Data under study below:
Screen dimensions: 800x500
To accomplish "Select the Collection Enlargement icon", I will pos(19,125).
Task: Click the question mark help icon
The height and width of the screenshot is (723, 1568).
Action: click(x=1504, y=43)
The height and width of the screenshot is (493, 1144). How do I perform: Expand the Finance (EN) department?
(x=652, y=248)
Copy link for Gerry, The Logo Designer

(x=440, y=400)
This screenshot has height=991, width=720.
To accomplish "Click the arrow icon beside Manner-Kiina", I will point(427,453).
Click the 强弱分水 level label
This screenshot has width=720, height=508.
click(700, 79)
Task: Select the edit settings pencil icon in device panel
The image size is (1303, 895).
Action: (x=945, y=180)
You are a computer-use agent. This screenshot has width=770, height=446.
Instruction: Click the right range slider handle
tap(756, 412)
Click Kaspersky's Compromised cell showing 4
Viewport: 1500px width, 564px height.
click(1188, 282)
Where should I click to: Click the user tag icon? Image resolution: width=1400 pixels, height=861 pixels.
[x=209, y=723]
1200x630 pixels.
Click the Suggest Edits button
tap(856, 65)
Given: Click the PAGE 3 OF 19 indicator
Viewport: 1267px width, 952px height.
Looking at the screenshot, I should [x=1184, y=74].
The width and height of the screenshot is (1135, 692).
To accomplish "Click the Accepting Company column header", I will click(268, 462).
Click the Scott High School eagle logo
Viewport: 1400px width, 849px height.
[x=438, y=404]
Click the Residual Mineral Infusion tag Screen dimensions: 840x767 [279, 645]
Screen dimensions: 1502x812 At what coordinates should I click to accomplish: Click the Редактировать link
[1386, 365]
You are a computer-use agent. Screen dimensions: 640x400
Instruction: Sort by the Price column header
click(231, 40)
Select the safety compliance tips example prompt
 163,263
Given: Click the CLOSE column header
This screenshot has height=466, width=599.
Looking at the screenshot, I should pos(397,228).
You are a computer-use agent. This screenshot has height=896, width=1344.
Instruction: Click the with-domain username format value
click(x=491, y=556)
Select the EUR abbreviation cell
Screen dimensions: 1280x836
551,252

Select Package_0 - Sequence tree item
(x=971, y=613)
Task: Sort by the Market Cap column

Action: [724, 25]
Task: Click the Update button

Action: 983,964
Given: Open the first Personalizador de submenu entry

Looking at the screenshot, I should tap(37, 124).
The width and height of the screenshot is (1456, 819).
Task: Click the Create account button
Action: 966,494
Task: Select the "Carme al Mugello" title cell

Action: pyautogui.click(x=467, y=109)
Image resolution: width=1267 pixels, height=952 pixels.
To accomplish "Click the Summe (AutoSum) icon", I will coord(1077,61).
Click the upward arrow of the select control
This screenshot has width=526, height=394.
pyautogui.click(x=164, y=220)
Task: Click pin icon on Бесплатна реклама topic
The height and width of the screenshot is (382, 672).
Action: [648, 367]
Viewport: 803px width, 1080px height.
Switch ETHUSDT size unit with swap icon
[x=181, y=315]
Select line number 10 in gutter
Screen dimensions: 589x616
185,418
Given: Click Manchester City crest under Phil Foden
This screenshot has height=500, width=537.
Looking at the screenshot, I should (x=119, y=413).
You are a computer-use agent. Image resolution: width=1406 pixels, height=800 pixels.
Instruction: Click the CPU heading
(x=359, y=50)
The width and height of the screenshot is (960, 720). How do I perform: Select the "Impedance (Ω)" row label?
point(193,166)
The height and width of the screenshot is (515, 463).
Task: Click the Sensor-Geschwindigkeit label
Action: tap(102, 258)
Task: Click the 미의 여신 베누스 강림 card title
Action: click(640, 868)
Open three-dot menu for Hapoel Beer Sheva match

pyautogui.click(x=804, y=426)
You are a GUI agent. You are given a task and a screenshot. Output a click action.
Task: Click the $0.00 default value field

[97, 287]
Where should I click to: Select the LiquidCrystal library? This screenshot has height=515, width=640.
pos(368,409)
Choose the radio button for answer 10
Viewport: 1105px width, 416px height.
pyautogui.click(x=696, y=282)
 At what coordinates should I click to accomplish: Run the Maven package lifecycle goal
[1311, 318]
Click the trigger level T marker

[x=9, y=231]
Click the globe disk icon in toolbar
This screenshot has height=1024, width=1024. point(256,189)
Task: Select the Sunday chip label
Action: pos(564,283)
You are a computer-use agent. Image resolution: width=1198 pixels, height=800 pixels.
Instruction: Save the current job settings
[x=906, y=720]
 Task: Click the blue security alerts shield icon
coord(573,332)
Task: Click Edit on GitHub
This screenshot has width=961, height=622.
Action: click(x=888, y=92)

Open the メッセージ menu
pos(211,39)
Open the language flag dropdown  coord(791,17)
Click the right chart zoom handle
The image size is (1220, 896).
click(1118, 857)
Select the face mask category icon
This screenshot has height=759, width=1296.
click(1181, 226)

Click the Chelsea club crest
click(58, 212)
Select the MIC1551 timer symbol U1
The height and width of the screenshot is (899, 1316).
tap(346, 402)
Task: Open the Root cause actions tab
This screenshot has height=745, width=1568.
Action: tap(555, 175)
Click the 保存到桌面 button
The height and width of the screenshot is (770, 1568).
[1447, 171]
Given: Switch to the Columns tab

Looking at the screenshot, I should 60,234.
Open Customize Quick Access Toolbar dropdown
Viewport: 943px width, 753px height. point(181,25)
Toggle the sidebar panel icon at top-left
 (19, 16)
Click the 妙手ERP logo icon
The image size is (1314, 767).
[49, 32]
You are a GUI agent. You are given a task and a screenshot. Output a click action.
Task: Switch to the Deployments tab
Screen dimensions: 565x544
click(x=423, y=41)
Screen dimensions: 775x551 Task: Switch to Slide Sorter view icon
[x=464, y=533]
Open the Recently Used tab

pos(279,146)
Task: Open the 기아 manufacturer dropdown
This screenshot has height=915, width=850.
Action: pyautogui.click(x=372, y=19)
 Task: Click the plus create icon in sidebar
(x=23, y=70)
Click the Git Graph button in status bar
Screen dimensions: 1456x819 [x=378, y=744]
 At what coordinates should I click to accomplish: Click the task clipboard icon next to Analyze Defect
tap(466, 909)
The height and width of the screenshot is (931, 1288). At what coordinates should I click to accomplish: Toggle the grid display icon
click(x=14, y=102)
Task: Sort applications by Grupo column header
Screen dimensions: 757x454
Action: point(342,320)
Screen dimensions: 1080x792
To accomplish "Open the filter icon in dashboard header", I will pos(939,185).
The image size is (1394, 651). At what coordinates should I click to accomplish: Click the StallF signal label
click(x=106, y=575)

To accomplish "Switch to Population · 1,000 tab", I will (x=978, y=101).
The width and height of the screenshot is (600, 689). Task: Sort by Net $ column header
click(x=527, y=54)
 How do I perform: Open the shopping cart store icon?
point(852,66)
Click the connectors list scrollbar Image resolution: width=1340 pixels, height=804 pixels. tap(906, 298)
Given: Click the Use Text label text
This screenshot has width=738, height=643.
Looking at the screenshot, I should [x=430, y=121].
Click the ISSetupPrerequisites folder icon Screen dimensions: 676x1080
End of Data under study.
• **Assignment**
Copy, exactly and only, the lines above that begin with the one containing "Click the Scott High School eagle logo" and finish with the one containing "Given: Click the CLOSE column header".

• **Solution to this problem**
Click the Scott High School eagle logo
Viewport: 1400px width, 849px height.
[x=438, y=404]
Click the Residual Mineral Infusion tag Screen dimensions: 840x767 [279, 645]
Screen dimensions: 1502x812 At what coordinates should I click to accomplish: Click the Редактировать link
[1386, 365]
You are a computer-use agent. Screen dimensions: 640x400
Instruction: Sort by the Price column header
click(231, 40)
Select the safety compliance tips example prompt
 163,263
Given: Click the CLOSE column header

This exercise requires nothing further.